» Exercise prompt:
Write the next part of the ink color review, picking up right after its last sentence.

» Supplied passage:
* START *
Lilac – It’s a light purplish color that is smooth and quite easy to look at. It wouldn’t be appropriate in most offices, but in many a field of flowers there are similar colors. The color looks almost washed out before water is applied, but it smears and feathers probably the least out of the entire set.

Navy – Navy is a very dark, office-appropriate blue that goes well in most places. Artistically, it would be most at home in the dark, but there may be other applications. It does smear, but very little, and it is often readable afterwards. The main problem when water is applied is that there is so much pigment that it covers a wide area with a bluish tinge.

Plum – A bit off from most of the fruit I’ve seen, this plum is a dark, red-ish, purple color. It could pass for a plum still, just not one from a supermarket. It could also make its home in an office for a bit of fun, but not for everything. It bleeds, feathers, and smears pretty badly, but does stay mostly readable.

Turquoise – Turquoise is a nice color at points, but it shades quite a bit, and the color variation can at times be unpleasant. It’s a good sky, but doesn’t look like the stone, and going over it multiple times will turn it into more of an aquamarine. If your work doesn’t have a problem with blue, it should still work. With a wipe from water nothing changes, but if left for a few moments the color dissolves completely and is unreadable.
* END *
» Extracted records:
* START *
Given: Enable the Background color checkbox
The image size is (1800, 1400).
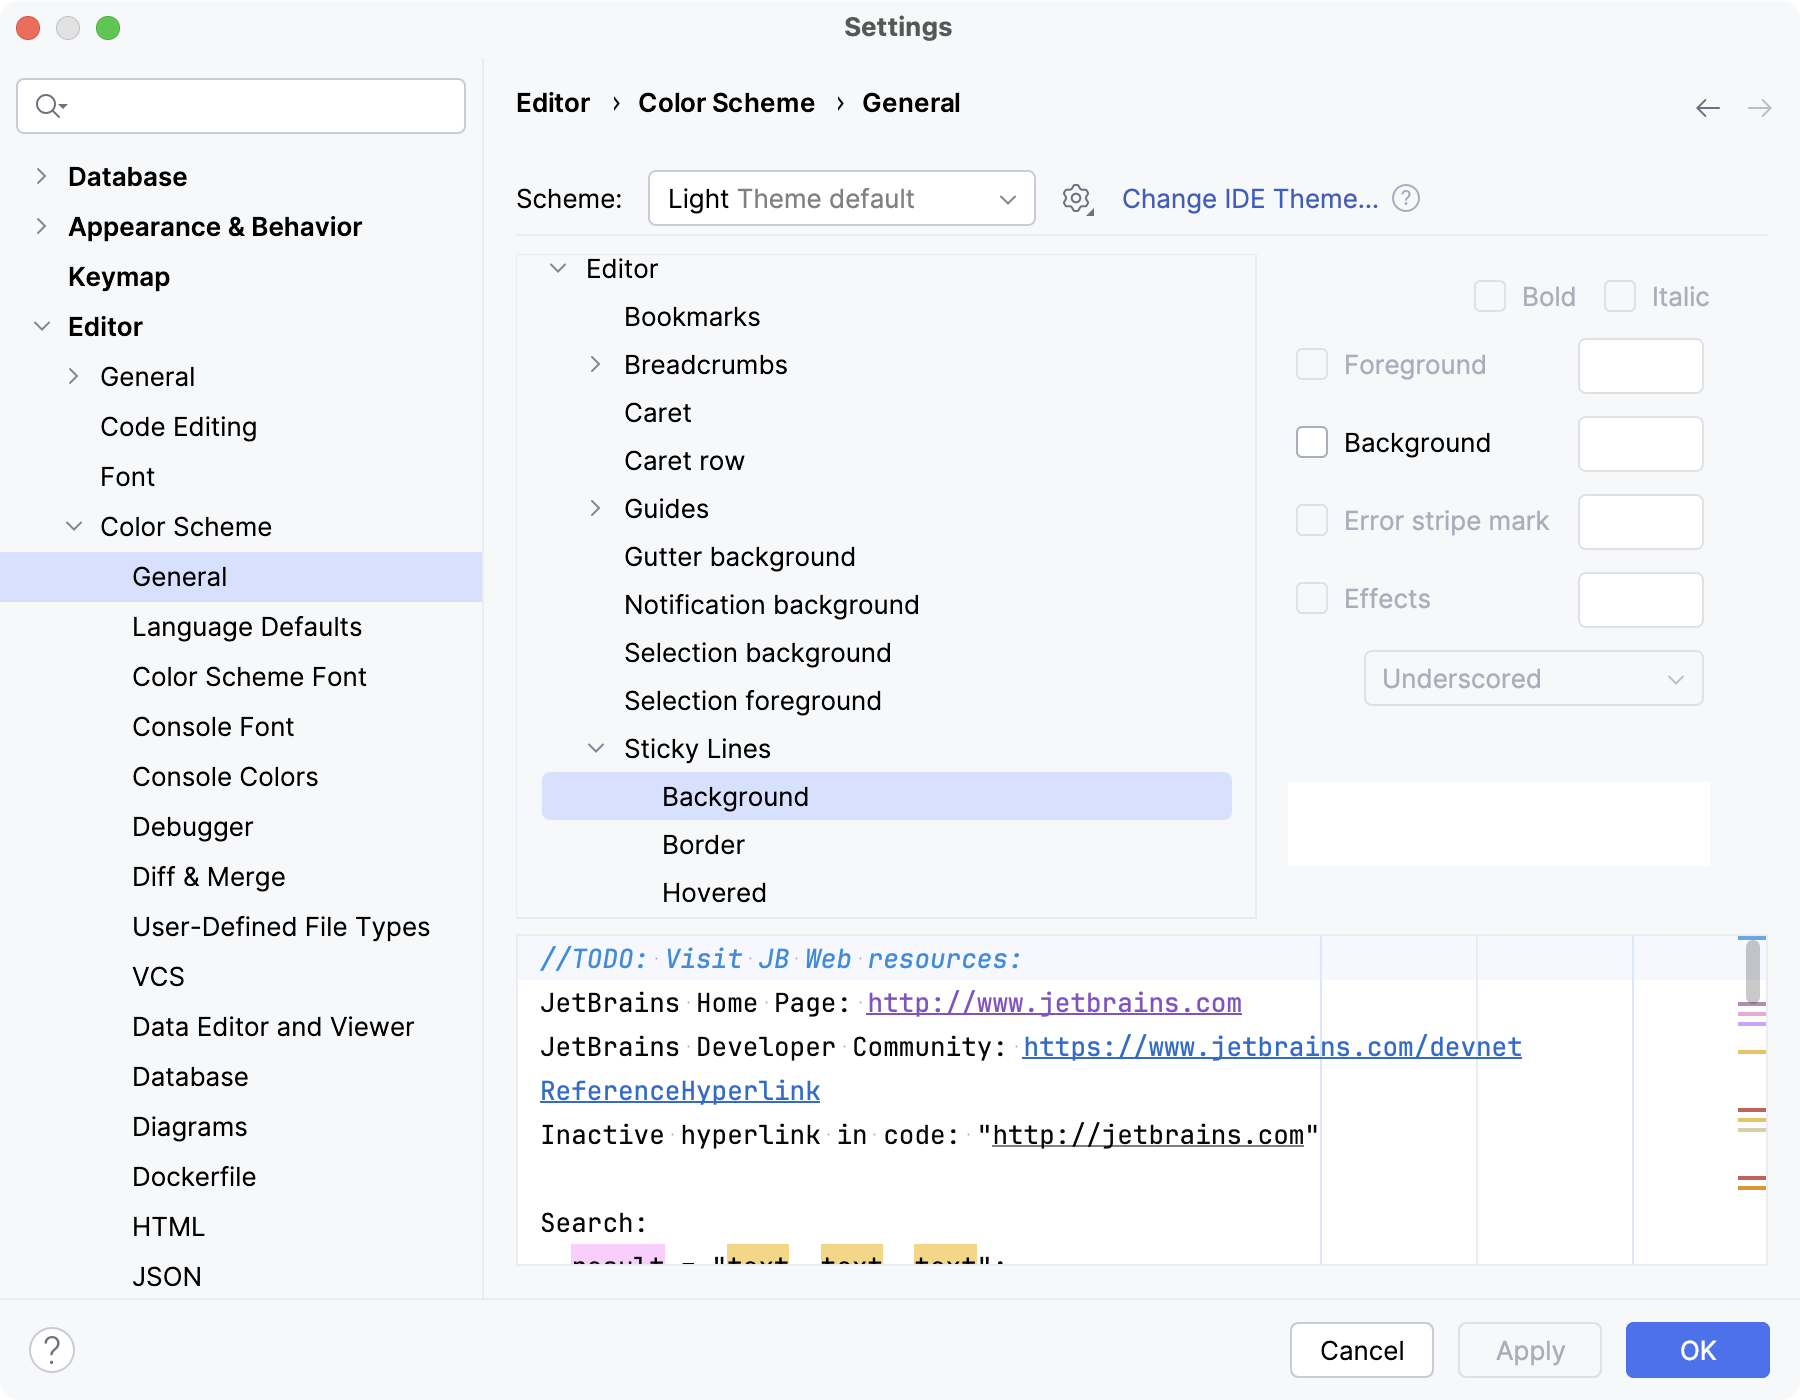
* END *
* START *
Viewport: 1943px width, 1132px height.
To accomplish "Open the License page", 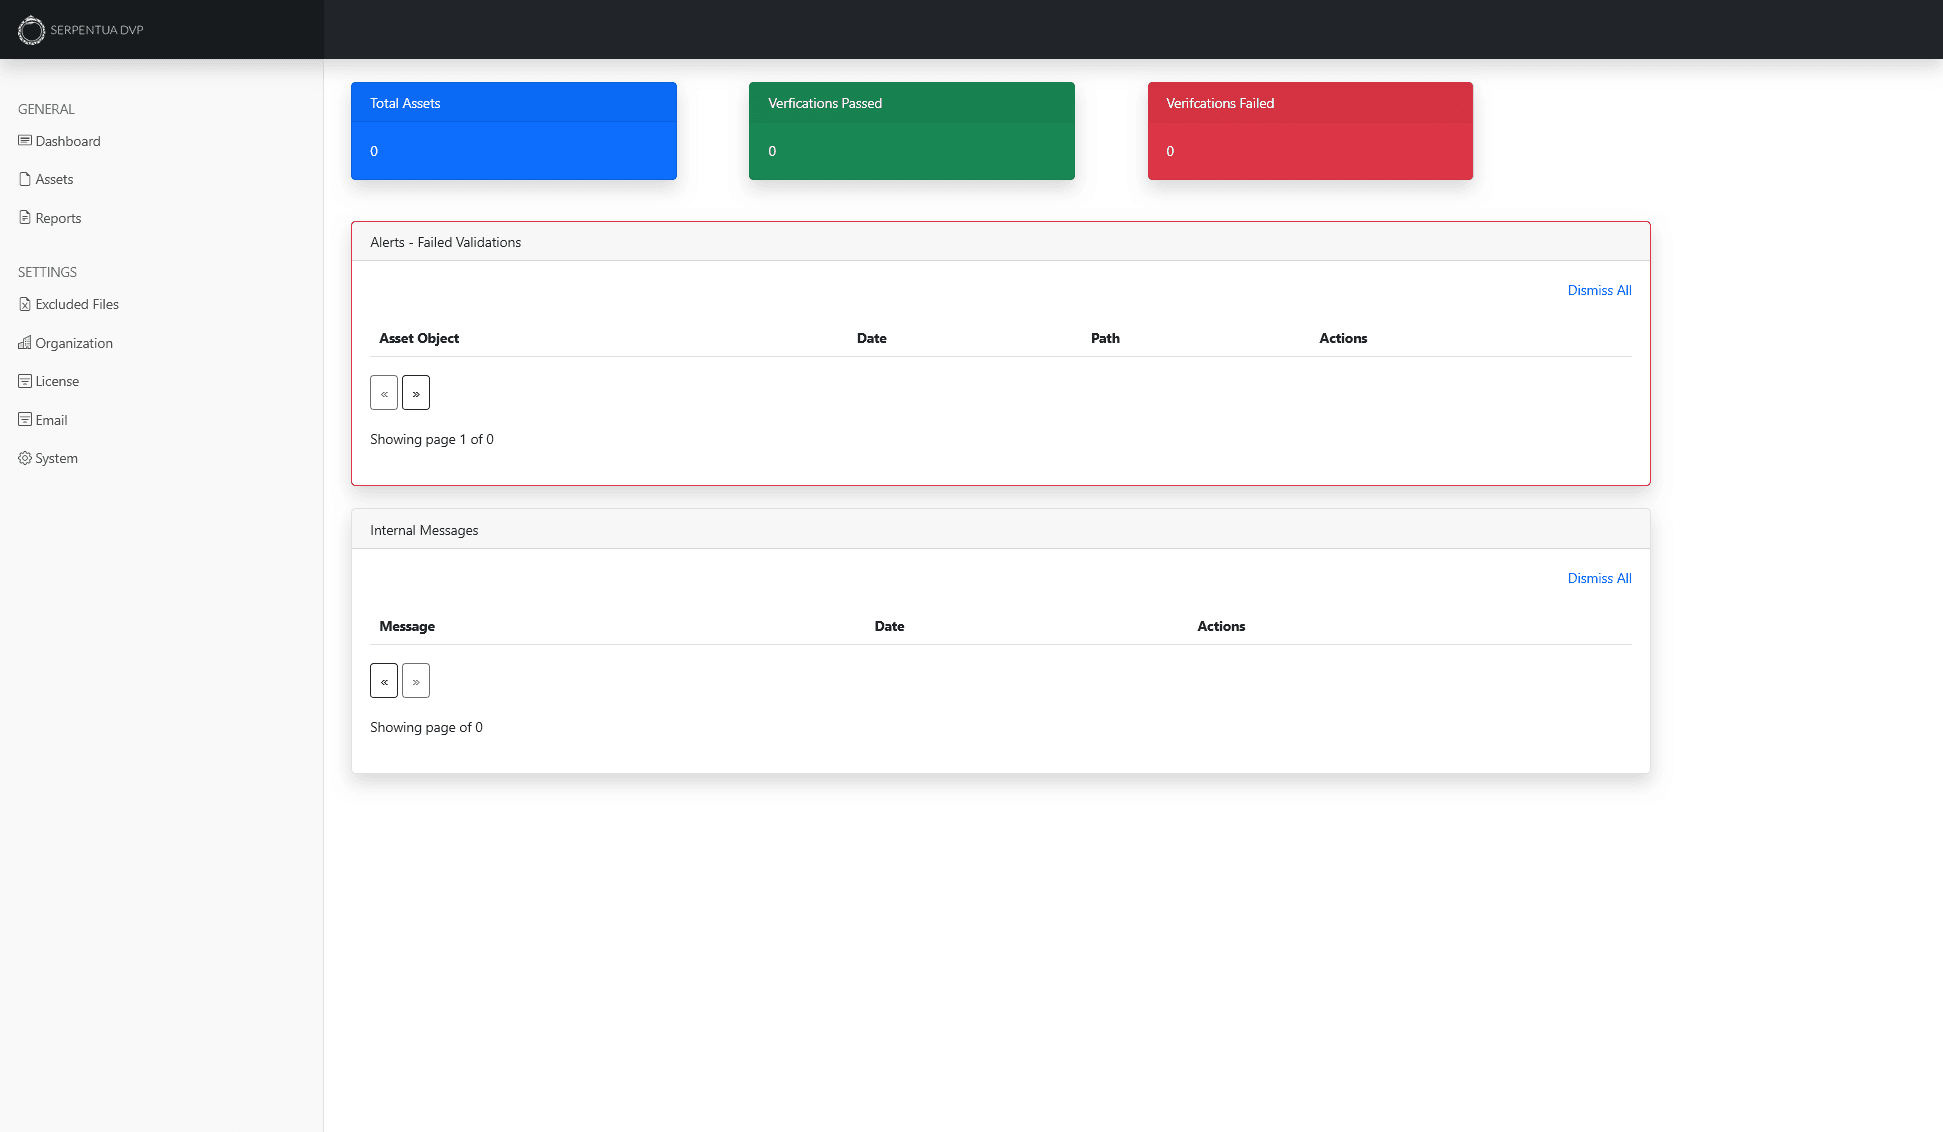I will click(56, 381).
* END *
» Exercise result:
And that’s it for part 3. These colors are some of my favorites in the set, and much more usable than their warm counterparts. Next time I’ll be taking a look at the remaining 4 pens, which aren’t officially named anywhere I can find.

Review – PaperMate Flair Colors – Black, Blue, Red, Green, Purple, and Yellow

The Papermate Flair is a good porous-point pen; I’ve looked at both the black and red versions in the past. But they do come in a host of colors. I got the largest pack I could find, which seems to be exclusive to Sam’s Club, with 20 colors. And it’s so exclusive that I can’t find official color names for 4 of them. Those 4 will be in the last part of this series, the first 3 being Standard, Warm, then Cool. And now onto the colors.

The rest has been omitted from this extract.